9. Bölüm

5.4K 197 13
                                    

'10 dakika sonra gelmiş olurum, sende hazırlan'

Mesaj gönderim saatine son kez baktı ve dokuz dakika önce olduğunu görerek kabanını giyip dışarı çıktı.

Yüzünde gülücükler açıyor, içi içine sığmıyordu. İlk defa dışarı çıkacaklardı ama içini kıpırdatan beraber dışarı çıkmak değildi, eşinin bunu düşünmüş olmasıydı.

Çiseleyen yağmura ilk adımını attı, toprak kokusunu içine çekerken gözlerini gökyüzüne çevirmek istedi ama bahçe kapısının ardından gelen araba sesi ve ışığı ile neşesi artarak beklemeye başladı. Kısa zaman sonra eşi de taksiden inmiş ve bahçeye adım atarak yönünü yan tarafa çevirmişti.

"Bahadır!"

Saniyeler sonra diğer yapıdan koşar adım çıkan adam, yanına geldiğinde tek elini uzattı.

"Anahtarı ver... Arkada araç var mı."

"Yok abi."

"O zaman bekleyen taksiye bin, evine git."

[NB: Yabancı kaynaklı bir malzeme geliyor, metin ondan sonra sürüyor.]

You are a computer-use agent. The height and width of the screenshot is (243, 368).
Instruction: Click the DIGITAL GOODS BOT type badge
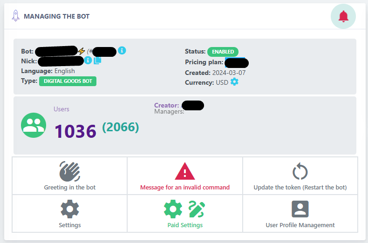68,81
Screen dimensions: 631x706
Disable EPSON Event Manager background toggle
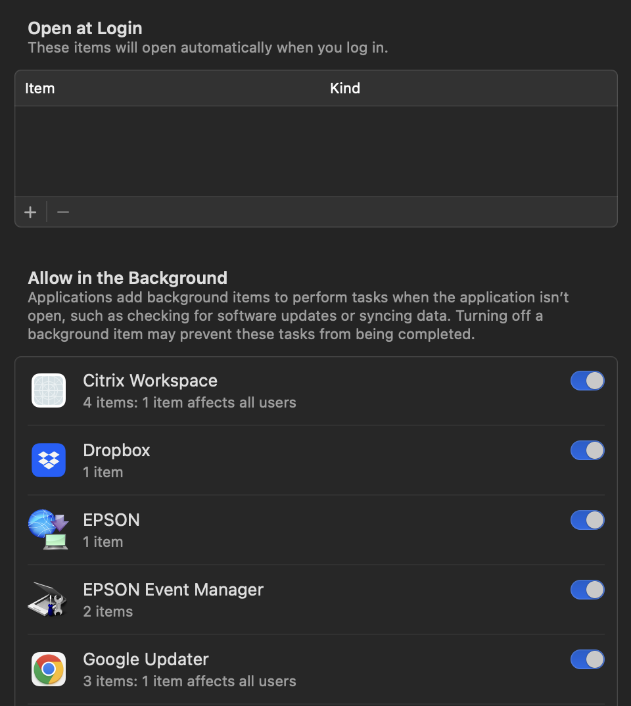587,590
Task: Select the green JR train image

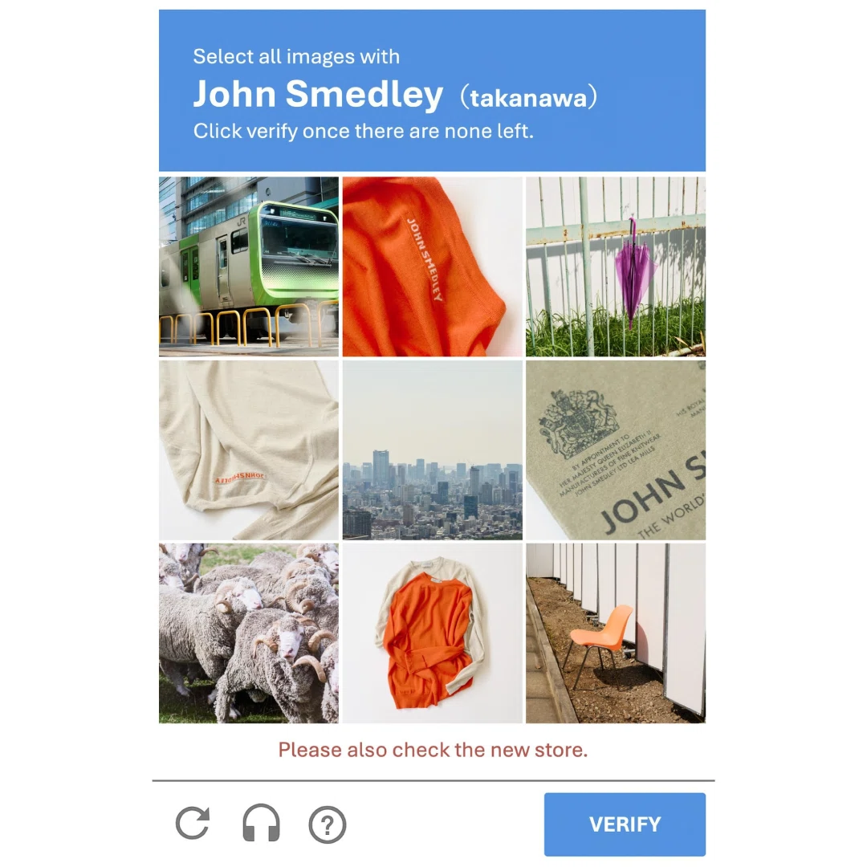Action: [x=249, y=267]
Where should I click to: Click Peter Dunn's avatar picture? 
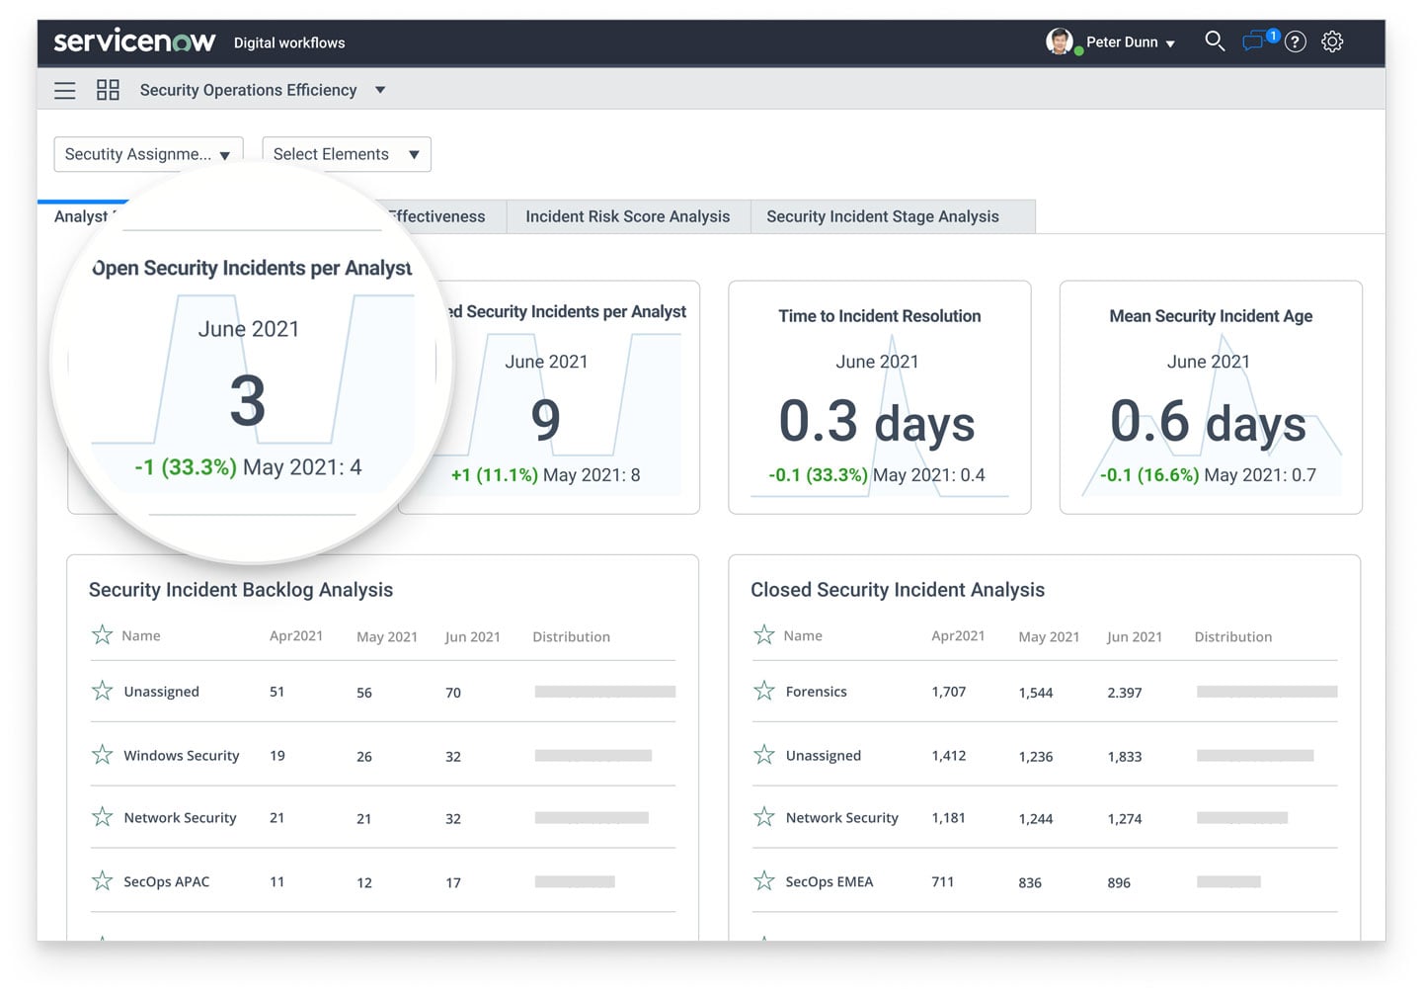click(x=1060, y=41)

Denileni yapan adam anahtarı vererek taksiye koşar adım giderken Cihangir de eşine bakarak yanda park halinde olan araca yöneldi.

"Hadi gel."

Neşeyle, seker gibi denileni yaptı ve araca bindi. Eşinin yüzünde herhangi bir gerginlik ibaresi olmayışına karşılık modu daha da yükseldi.

Eşi yavaş açılan bahçe kapısını beklerken "Bu seferlik dişim bana kalsın mı" dedi, yanında ki adamı hafifçe gülümsetti.

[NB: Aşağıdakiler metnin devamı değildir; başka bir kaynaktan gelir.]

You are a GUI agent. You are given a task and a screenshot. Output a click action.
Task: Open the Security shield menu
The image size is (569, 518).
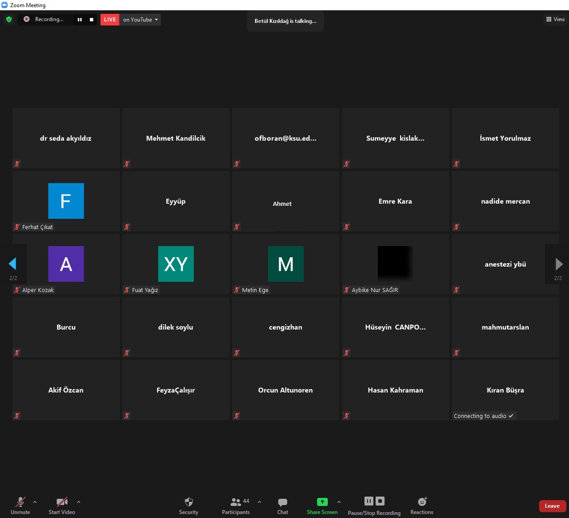point(188,505)

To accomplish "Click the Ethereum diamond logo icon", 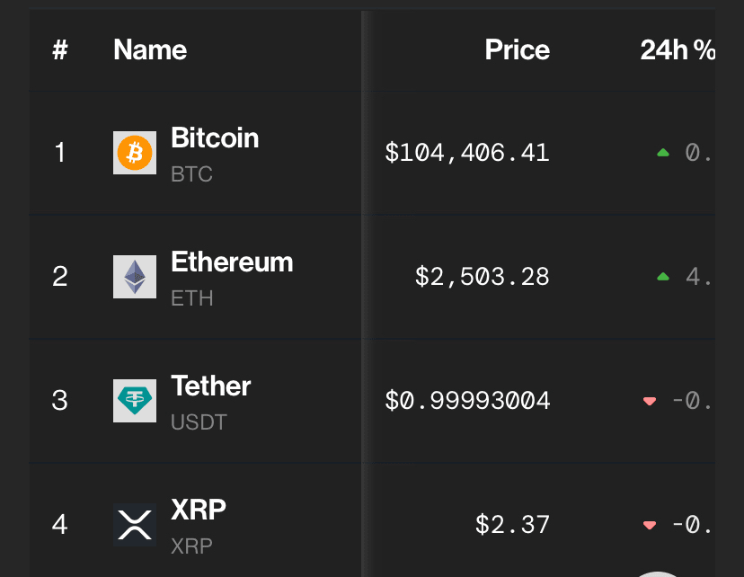I will (135, 277).
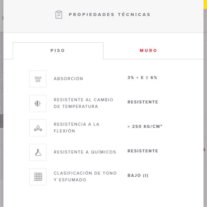Image resolution: width=207 pixels, height=207 pixels.
Task: Click the flexion resistance icon
Action: (x=38, y=128)
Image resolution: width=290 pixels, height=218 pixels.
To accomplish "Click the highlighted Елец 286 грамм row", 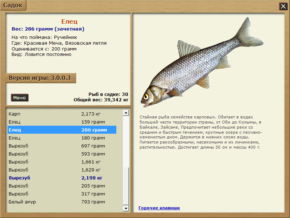I will pyautogui.click(x=62, y=130).
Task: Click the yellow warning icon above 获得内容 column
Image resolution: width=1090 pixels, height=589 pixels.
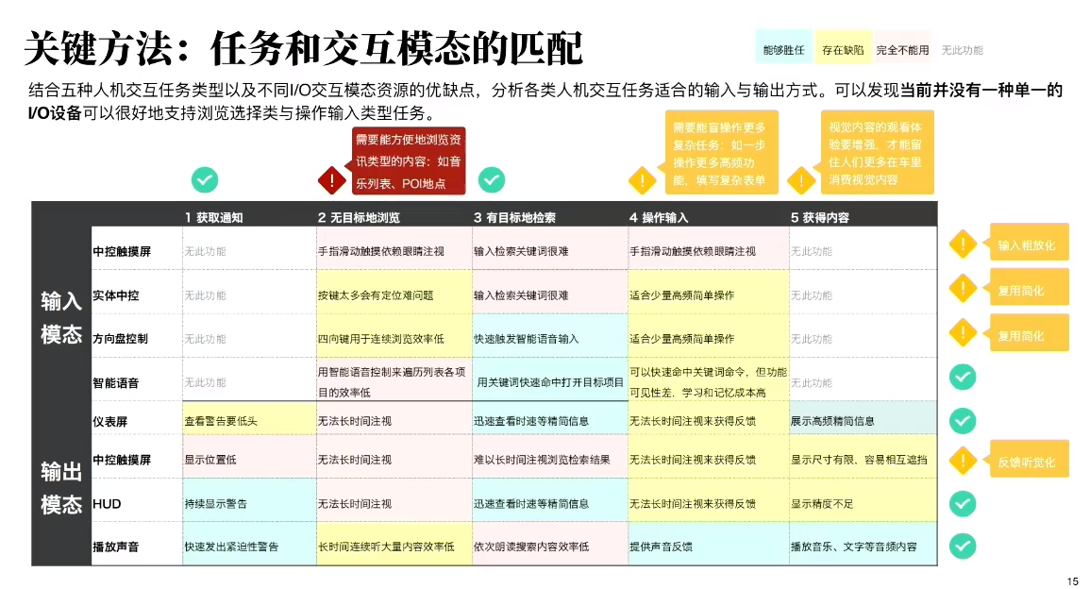Action: 801,179
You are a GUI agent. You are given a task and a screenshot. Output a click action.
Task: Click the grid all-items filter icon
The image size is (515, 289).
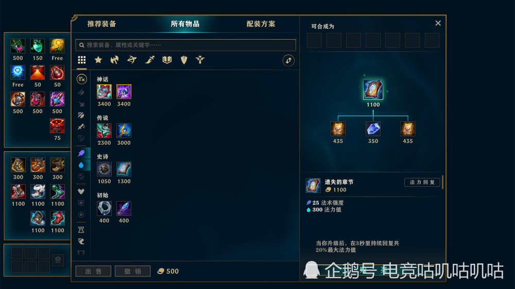point(82,60)
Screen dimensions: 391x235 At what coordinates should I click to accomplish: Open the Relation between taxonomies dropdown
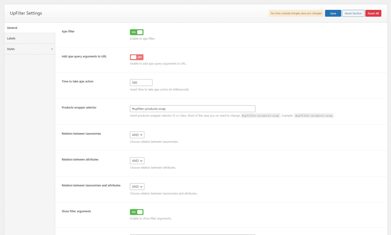(x=137, y=135)

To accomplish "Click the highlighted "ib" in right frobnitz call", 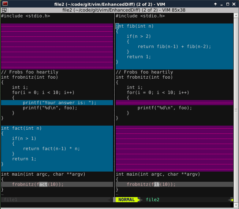I will 157,184.
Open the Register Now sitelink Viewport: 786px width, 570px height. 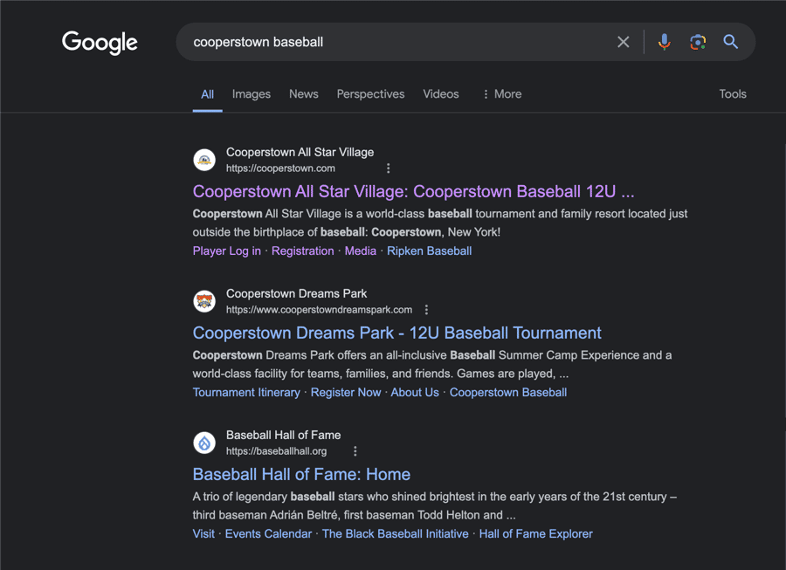[346, 393]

"Kalsın. Başka da olmaz zaten."

Gülmesi yüzünde soldu.

"Niye iki dakika iyiyken üçüncü dakika bozuyorsun."

Açılan kapıdan aracı çıkartırken derin bir nefes aldı.

"Senin bana yaptığını düşmanım bana yapamadı..." Ayça'nın gözleri yola çevrilirken konuşmasına devam etti. "Kimse benim şerefimi ağzına alamaz ama sen bunu yaptın. Ağzına almakla kalmadın şerefimi iki paralık edeceğini söyleyerek beni o masaya oturttun. Sana karşı bir şeyler hissettiğim için o masaya oturmadım ne yazık ki... Şerefimi korumak için oturdum. Kimse bilmez senin razı olduğunu ama herkes, beni istemediğim bir şekilde anar. Dediğin gibi 'çamur at izi kalır' ve ben o izle asla yaşayamam, kendimi öldürürüm."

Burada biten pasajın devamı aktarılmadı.